Copy each line of the listing that includes "dimensions".

------ EXTRACTED RECORDS ------

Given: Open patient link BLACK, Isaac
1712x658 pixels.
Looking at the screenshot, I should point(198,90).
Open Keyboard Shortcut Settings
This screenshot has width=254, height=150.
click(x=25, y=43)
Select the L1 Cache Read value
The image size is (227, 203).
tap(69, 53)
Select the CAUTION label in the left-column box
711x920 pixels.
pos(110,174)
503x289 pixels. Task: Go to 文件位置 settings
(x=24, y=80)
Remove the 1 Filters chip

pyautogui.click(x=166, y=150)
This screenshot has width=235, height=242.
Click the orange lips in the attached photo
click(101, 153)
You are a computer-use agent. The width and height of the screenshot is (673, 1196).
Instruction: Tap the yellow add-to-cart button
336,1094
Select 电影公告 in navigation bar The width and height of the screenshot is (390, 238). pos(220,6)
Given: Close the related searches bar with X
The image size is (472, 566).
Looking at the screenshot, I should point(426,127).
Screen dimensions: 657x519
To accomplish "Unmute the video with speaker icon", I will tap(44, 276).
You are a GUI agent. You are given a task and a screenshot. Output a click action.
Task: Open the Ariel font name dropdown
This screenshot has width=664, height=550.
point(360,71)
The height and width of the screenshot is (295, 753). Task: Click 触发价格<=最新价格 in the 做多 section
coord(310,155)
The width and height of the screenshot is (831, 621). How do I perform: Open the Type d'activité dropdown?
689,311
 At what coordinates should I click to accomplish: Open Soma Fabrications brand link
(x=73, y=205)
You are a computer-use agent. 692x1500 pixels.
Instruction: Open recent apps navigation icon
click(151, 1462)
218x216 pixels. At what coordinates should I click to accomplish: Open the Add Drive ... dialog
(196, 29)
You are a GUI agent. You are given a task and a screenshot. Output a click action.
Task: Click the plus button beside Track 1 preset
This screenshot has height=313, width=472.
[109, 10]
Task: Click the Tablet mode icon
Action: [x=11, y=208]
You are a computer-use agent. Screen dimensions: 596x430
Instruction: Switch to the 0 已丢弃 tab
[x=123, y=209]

------

OUTPUT FOR THIS TASK »
Screen dimensions: 657x519
You are a computer-use agent. Screen dimensions: 596x430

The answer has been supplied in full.